Les composantes principales sont obtenues en projetant les observations \(X_i\) dans la base des vecteurs propres : \[Y_i = \widehat{A}^{\top} X_i.\]
Quelques remarques
Choix du nombre de composantes
Un enjeu central en ACP est de choisir combien de composantes principales retenir. En conserver trop ne réduit pas la dimension et en conserver trop peu peut faire perdre de l’information pertinente. Voici les principales règles empiriques utilisées :
Règle des \(80\%\) : Retenir le nombre minimal de composantes nécessaires pour expliquer au moins \(80\%\) de la variance totale. Ce seuil est arbitraire, mais il donne souvent une bonne intuition.
Règle de Kaiser : Si l’ACP est faite à partir de la matrice des corrélations, alors la moyenne des valeurs propres vaut \(1\). On recommande de ne garder que les composantes ayant une valeur propre supérieure à la moyenne des valeurs propres, soit \(1\).

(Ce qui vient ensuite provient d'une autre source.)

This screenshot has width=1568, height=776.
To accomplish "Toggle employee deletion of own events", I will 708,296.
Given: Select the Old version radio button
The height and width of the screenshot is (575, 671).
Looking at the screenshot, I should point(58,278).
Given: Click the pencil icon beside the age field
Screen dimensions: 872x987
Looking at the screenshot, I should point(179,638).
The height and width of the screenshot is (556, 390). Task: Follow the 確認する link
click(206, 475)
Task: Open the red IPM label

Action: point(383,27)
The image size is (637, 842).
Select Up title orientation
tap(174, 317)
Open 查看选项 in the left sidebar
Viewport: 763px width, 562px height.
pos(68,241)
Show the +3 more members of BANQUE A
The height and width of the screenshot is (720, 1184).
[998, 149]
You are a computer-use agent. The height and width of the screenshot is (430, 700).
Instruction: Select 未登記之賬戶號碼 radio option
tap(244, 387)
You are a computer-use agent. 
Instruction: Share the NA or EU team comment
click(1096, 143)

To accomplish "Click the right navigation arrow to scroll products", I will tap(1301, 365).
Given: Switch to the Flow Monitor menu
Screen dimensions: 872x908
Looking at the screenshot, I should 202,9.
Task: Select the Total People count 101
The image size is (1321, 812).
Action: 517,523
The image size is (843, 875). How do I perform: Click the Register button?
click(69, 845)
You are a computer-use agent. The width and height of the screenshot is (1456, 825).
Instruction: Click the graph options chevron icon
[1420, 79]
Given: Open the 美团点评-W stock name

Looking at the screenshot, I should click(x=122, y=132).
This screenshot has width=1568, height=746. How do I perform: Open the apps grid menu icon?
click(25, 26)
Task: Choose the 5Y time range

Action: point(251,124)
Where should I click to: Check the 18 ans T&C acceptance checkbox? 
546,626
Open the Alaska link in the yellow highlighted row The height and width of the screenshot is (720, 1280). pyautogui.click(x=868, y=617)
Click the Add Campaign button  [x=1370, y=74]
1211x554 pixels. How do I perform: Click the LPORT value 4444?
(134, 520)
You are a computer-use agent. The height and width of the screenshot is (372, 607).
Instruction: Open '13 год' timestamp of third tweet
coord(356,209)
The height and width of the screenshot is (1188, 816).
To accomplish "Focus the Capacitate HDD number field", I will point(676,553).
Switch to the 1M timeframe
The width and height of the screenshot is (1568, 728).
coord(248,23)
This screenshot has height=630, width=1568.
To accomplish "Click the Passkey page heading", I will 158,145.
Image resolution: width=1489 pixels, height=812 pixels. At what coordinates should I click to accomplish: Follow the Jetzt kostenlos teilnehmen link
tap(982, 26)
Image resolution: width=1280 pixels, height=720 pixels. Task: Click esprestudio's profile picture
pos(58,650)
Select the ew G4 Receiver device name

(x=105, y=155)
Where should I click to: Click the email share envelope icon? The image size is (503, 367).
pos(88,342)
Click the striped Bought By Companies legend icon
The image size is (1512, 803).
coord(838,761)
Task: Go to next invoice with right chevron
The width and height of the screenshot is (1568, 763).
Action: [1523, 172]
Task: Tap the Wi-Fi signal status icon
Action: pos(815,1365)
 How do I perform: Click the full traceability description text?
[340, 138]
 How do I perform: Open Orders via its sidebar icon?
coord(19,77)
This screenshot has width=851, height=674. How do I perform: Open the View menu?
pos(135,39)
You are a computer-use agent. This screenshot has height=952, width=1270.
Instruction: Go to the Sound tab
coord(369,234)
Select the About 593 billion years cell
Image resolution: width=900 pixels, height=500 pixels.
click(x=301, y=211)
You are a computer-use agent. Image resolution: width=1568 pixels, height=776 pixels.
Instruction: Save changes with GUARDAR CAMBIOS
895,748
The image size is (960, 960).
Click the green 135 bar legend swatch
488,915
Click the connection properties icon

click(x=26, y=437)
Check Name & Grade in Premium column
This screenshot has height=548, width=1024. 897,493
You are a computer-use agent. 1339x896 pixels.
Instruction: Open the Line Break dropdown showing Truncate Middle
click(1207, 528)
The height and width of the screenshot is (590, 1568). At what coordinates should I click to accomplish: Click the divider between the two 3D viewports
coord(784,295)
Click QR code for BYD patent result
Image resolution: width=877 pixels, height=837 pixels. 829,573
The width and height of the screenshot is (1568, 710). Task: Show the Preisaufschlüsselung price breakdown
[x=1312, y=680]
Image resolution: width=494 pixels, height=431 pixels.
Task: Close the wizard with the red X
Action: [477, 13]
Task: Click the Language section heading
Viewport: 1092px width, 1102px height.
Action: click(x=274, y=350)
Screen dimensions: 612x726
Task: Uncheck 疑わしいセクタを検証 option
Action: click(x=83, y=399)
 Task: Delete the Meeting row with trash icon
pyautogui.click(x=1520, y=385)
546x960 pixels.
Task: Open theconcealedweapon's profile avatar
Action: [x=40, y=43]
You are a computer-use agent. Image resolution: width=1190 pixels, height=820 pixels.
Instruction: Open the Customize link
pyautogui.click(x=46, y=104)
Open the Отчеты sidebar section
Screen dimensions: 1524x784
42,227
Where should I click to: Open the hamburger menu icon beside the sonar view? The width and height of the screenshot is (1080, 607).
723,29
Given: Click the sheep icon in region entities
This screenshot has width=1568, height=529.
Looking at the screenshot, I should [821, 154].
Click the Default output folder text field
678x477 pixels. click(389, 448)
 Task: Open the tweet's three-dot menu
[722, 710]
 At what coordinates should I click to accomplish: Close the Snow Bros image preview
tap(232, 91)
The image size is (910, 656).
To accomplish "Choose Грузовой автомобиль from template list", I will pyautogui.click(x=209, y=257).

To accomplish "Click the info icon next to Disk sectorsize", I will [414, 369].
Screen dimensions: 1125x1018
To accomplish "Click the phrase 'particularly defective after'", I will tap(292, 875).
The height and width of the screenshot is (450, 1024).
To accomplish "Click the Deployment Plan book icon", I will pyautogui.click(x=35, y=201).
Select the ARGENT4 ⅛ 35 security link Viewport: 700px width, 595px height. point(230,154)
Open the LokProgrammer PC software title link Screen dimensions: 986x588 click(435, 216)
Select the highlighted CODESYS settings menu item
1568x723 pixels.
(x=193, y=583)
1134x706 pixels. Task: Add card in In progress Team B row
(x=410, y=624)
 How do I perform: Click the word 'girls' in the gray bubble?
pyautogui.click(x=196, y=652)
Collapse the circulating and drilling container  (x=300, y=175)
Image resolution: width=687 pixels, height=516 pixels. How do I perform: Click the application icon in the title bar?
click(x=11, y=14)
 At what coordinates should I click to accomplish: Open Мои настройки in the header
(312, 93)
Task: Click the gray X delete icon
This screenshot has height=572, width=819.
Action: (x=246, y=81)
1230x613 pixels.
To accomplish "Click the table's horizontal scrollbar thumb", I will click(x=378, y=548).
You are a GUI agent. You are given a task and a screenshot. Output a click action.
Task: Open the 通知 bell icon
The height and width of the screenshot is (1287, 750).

Règle de Joliffe : Variante plus stricte de la règle de Kaiser, qui suggère de conserver les composantes avec une valeur propre supérieure à \(0.7\) pour une ACP faite avec la matrice des corrélations.
Règle de Cattell (ou du coude) : On trace les valeurs propres \(\lambda_k\) en fonction de leur rang \(k\) et on cherche un point de rupture dans la décroissance. Au-delà de ce point, les composantes supplémentaires expliquent peu de variance supplémentaire.
Ces règles sont des outils d’aide à la décision, mais le choix du nombre de composantes dépend aussi du contexte, des objectifs de l’analyse, et de la facilité d’interprétation.